» **TASK TO COMPLETE**
How much lead ballast does the J/70 carry, according to the sailboat text?

J/70 is a trailerable, 6.93 m American sailboat class designed by Alan Johnstone and first built in 2012.

==Production==
The boat is built for J Boats by three builders, CCF Composites in the United States, J/Composites in Europe and J/Boats Argentina in South America. At least 1451 had been constructed by 2019.

==Design==
The J/70 is a small racing keelboat, built predominantly of fiberglass. It has a fractional sloop rig, a transom-hung rudder, a retractable bowsprit and a lifting keel. It displaces 1790 lb and carries 628 lb of lead ballast. The boat features a very large asymmetrical spinnaker with an area of 491 sqft, flown from the carbon fiber bowsprit.

[Data excerpts]

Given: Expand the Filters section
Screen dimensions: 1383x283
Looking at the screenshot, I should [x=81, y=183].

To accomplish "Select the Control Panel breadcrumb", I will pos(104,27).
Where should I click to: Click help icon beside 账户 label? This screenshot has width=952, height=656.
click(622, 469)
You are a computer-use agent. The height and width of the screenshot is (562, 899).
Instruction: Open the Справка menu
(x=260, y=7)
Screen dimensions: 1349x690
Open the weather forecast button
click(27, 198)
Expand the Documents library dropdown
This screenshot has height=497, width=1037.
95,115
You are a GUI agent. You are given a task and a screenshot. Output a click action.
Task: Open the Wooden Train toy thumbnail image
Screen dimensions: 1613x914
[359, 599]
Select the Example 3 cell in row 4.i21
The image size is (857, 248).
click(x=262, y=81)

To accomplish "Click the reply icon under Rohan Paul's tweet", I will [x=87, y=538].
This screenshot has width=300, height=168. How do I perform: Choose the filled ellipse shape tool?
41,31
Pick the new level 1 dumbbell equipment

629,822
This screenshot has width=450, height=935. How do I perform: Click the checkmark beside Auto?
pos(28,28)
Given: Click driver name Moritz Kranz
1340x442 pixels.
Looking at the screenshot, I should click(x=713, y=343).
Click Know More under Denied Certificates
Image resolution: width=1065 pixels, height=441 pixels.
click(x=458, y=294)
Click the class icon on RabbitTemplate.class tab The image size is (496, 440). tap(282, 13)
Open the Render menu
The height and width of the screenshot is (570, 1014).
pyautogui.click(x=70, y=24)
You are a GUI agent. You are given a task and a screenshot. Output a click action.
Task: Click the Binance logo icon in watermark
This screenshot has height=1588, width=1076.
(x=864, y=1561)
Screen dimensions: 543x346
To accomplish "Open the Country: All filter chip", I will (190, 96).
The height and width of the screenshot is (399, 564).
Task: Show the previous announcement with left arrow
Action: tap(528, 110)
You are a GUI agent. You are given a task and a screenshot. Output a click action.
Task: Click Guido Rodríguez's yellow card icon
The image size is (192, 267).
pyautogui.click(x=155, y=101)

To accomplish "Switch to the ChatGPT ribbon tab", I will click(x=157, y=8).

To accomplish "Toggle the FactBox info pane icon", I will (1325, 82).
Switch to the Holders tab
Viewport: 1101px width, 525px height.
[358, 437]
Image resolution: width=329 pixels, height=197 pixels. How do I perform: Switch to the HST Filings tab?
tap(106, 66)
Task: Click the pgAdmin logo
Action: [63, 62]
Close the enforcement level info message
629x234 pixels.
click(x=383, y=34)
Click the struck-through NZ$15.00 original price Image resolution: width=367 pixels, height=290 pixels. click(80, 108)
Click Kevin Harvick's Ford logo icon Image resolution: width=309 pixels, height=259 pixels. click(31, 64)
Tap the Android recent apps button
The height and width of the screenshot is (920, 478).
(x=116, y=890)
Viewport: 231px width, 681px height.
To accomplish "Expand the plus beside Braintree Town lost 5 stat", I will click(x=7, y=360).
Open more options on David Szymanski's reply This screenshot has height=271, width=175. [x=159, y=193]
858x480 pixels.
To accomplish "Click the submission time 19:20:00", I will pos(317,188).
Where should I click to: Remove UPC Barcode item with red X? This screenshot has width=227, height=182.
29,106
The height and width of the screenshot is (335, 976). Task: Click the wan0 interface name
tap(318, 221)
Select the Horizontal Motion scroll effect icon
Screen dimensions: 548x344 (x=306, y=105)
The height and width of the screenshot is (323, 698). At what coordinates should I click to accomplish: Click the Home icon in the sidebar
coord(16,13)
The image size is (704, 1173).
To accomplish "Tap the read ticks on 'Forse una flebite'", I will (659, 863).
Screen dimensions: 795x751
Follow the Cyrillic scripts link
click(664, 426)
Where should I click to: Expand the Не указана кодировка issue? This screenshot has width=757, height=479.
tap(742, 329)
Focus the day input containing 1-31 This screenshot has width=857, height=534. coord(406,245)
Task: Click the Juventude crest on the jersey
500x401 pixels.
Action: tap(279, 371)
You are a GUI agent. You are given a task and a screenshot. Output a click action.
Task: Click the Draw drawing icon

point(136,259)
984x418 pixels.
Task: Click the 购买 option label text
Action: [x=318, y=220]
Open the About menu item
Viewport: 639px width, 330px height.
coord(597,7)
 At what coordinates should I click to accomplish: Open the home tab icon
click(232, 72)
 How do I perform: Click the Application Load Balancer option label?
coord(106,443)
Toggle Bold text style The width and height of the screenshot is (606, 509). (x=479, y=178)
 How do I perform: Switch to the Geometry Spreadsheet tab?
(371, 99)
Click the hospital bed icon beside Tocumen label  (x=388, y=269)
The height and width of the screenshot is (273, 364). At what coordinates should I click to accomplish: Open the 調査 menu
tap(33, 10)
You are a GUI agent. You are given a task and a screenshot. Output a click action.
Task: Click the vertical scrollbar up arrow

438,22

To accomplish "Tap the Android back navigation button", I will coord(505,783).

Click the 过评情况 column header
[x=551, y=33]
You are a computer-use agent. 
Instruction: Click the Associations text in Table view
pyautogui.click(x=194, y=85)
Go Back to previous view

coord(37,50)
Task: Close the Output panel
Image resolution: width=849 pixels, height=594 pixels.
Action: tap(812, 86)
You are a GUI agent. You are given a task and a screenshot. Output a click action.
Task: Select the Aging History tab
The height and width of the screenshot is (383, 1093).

» **SOLUTION**
628 lb